## TASKS
1. In the report on the Herzl memorial, write out the passage from "Dr. Schmarya Levin" up to and including "the memorial prayer.".
2. According to the report on the Herzl memorial, who sang the memorial prayer?

## TEXT PROVIDED
-.-.-

More than 2,000 New York Zionists assembeld in Town Hall Tuesday evening to pay honor to the memory of Dr. Theodore Herzl, the founder of the modern Zionist Movement on the twenty-third anniversary of his death. The keynote address of the evening was delivered by Louis Lipsky, president of the Zionist Organization of America.
“For twenty-three years Zionists have assembled to mark Dr. Herzl’s memorial day with the utterance of words designed to bring understanding and appreciation of the Great Liberator and to evoke inspiration to continue the labors he so magnificently began,” Mr. Lipsky declared. “He began Zionist life with a vision that sustained him through a few long years of great devotion. With superhuman strcugth he struggled to bring the vision in contact with earthly realities. Whatever he had he sacrificed for its sake. When he was gathered unto his fathers, young in years, still rich in thought, the present which he had helped to make had content. He has left us an imperishable inheritance to bequeath to the children that come after us.”
Dr. Schmarya Levin who is on a brief visit to this country, Mrs. Irma Lindheim, national president of Hadassah, Morris Rothenberg, chairman of the Executive Committee of the Keren Hayesod, and Maurice Samuel, author and lecturer, joined in paying honor to Dr. Herzl’s memory in addresses that followed Mr. Lipsky’s tribute. Cantor Israel Brie sang the memorial prayer.

-.-.-

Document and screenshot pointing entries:
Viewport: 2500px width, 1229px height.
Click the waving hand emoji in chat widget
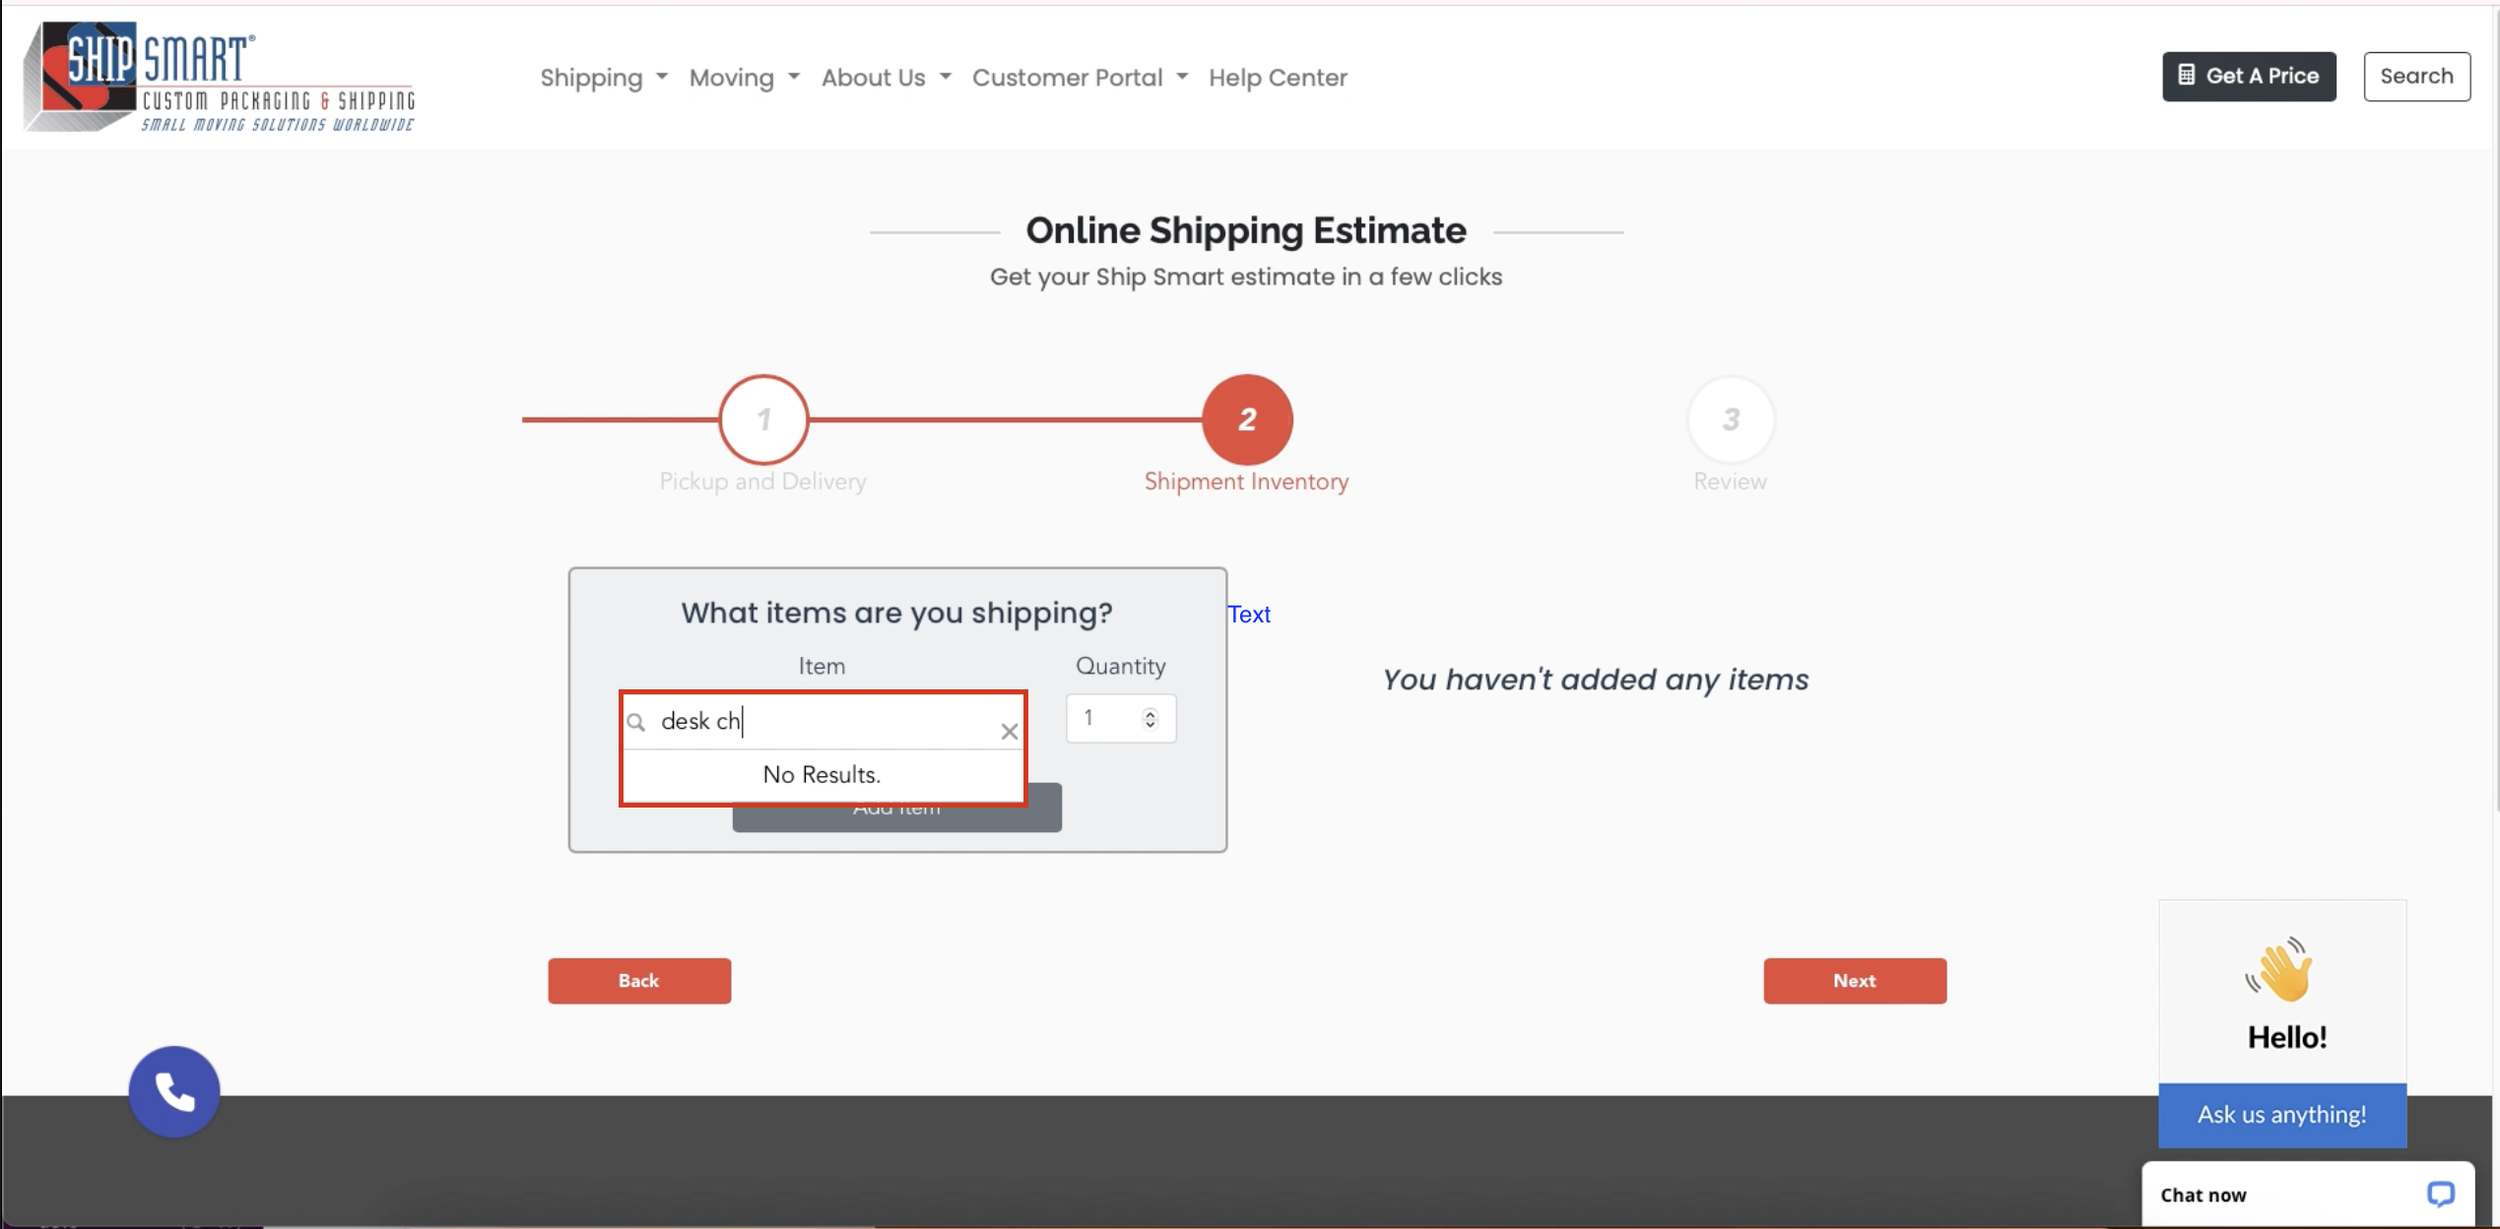[2282, 972]
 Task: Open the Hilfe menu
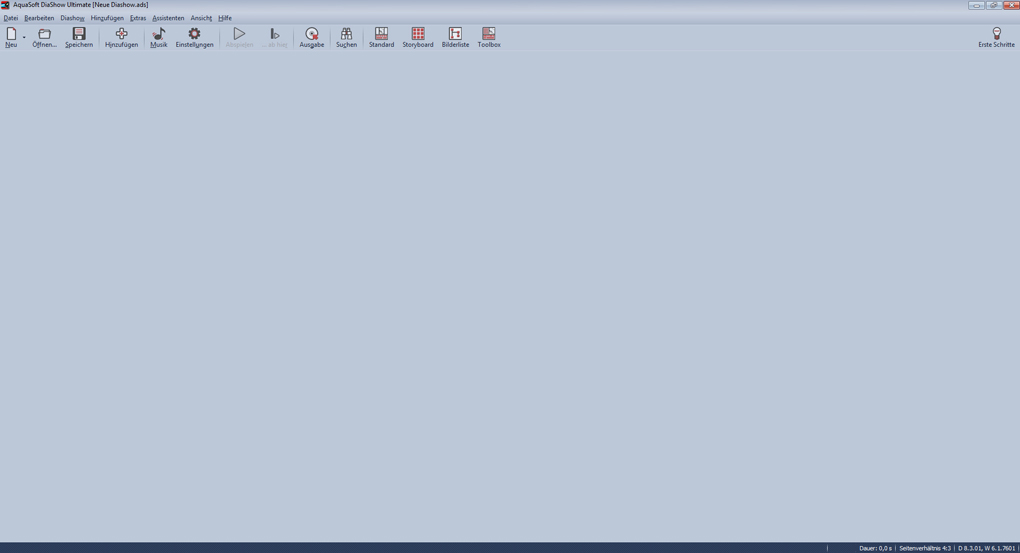225,18
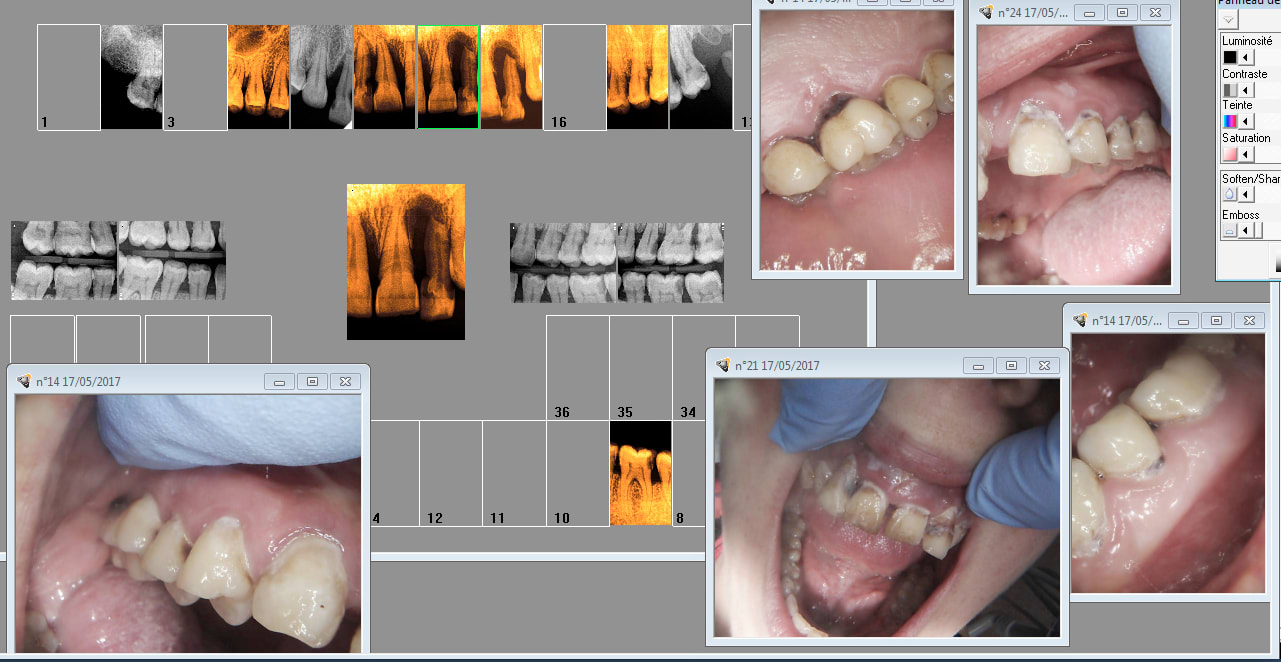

-.-.-

## RESPONSES TO THE TASKS
1.
Dr. Schmarya Levin who is on a brief visit to this country, Mrs. Irma Lindheim, national president of Hadassah, Morris Rothenberg, chairman of the Executive Committee of the Keren Hayesod, and Maurice Samuel, author and lecturer, joined in paying honor to Dr. Herzl’s memory in addresses that followed Mr. Lipsky’s tribute. Cantor Israel Brie sang the memorial prayer.

2. Cantor Israel Brie